Themes of the chapter:

* The Keras functional API
* Using Keras callback
* Working with the TensorBoard visualization tool
* Important best practices for developing state-of-the-art models

## Keras functional API

The functional API allows multimodal inputs, multiple outputs or branched structures (i.e. acyclic graphs).

### Intro to the functional API

In [5]:
''' Intro to the functional API '''

# Main principle - use layers as functions

from keras import Input, layers

input_tensor = Input(shape=(32,))
dense = layers.Dense(32, activation='relu')
output_tensor = dense(input_tensor)

In [1]:
from keras.models import Sequential, Model
from keras import layers
from keras import Input

seq_model = Sequential()
seq_model.add(layers.Dense(32, activation='relu', input_shape=(64,)))
seq_model.add(layers.Dense(32, activation='relu'))
seq_model.add(layers.Dense(10, activation='softmax'))

input_tensor = Input(shape=(64,))
x = layers.Dense(32, activation='relu')(input_tensor)
x = layers.Dense(32, activation='relu')(x)
output_tensor = layers.Dense(10, activation='softmax')

Using Theano backend.


In [2]:
''' In input tensor and output tensor are unrelated, you get Runtime error '''

unrelated_input = Input(shape=(32,1))
bad_model = Model(unrelated_input, output_tensor)

ValueError: Output tensors to a Model must be the output of a TensorFlow `Layer` (thus holding past layer metadata).

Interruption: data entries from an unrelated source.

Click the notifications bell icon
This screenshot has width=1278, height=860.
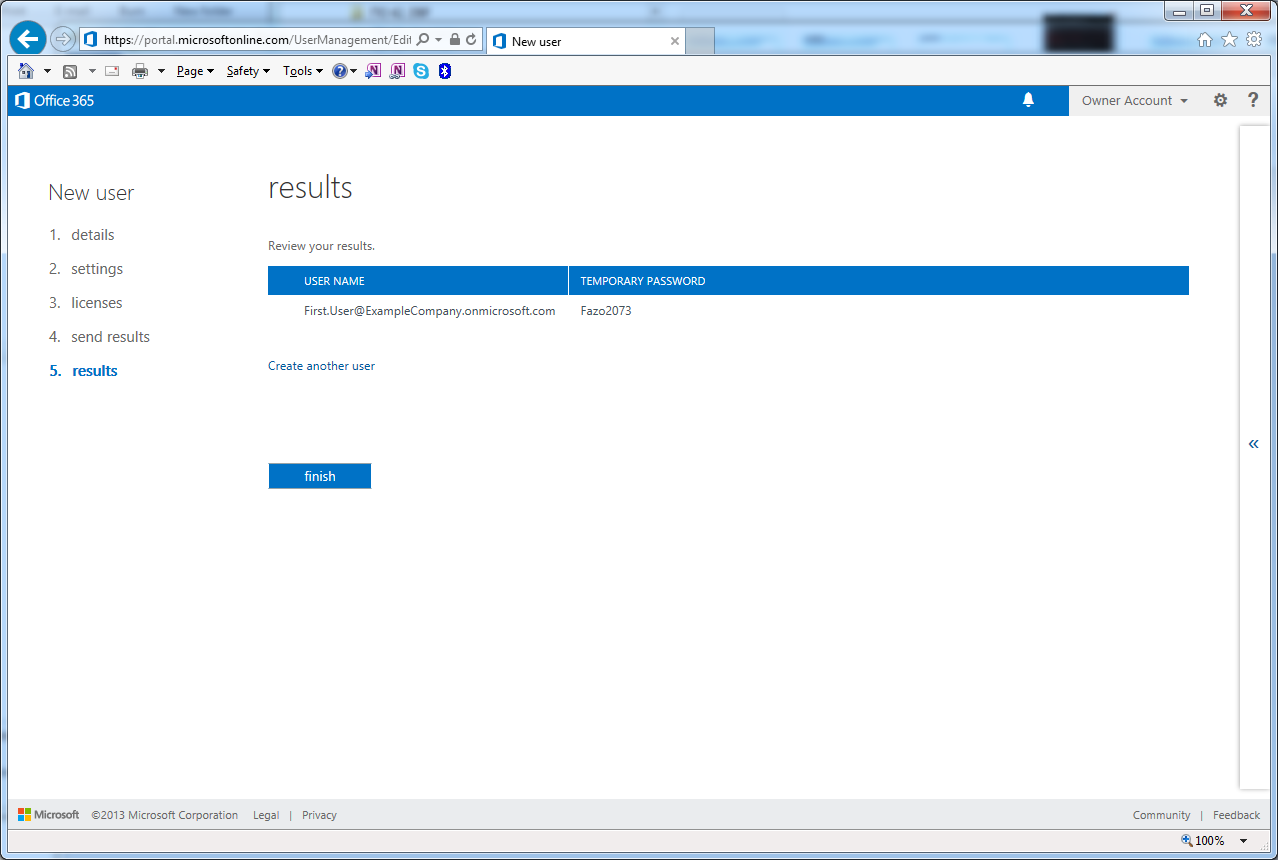(1028, 100)
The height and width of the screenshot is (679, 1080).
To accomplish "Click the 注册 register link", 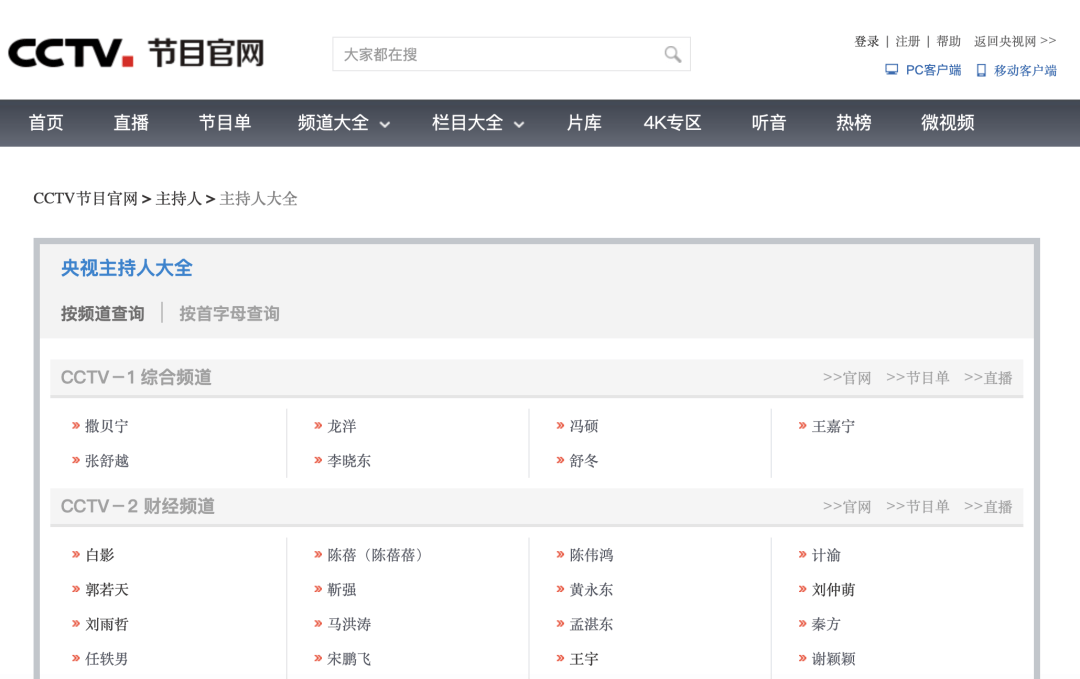I will [907, 41].
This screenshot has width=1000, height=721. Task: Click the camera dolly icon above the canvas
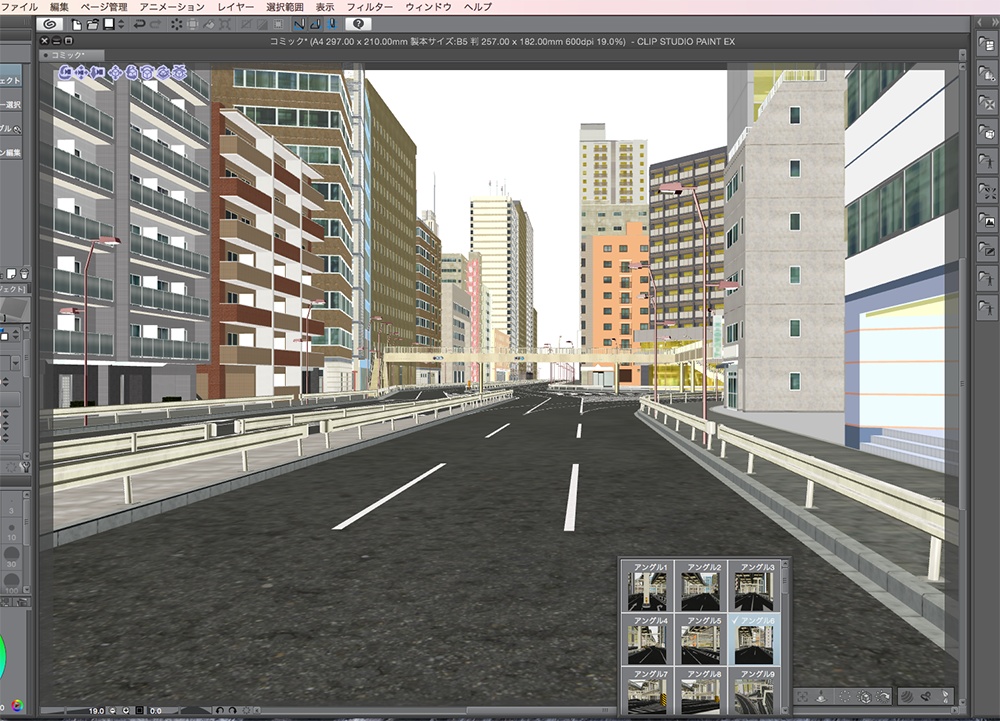(98, 72)
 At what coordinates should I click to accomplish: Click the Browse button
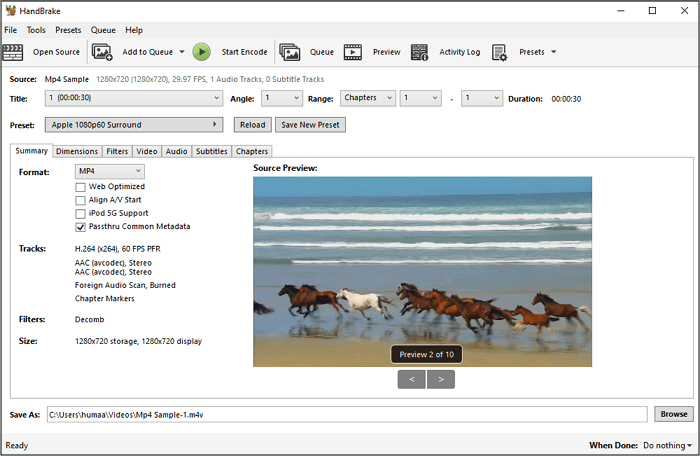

Found: <keras.layers.core.Dense object at 0x1c20ef2160>

### Multi-input models

In [4]:
''' Implementation of a two-input question-answer model '''

from keras.models import Model
from keras import Input, layers

text_vocabulary_size = 10000
question_vocabulary_size = 10000
answer_vocabulary_size = 500

# Branch 1
text_input = Input(shape=(None,), dtype='int32', name='text')
embedded_text = layers.Embedding(text_vocabulary_size, 64)(text_input) # There was errata
encoded_text = layers.LSTM(32)(embedded_text)

# Branch 2
question_input = Input(shape=(None,),
                       dtype='int32',
                       name='question')
embedded_question = layers.Embedding(question_vocabulary_size, 32)(question_input) # And there too
encoded_question = layers.LSTM(16)(embedded_question)

# Concatenation & following
concatenated = layers.concatenate([encoded_text, encoded_question],
                                  axis=-1)
answer = layers.Dense(answer_vocabulary_size,
                      activation='softmax')(concatenated)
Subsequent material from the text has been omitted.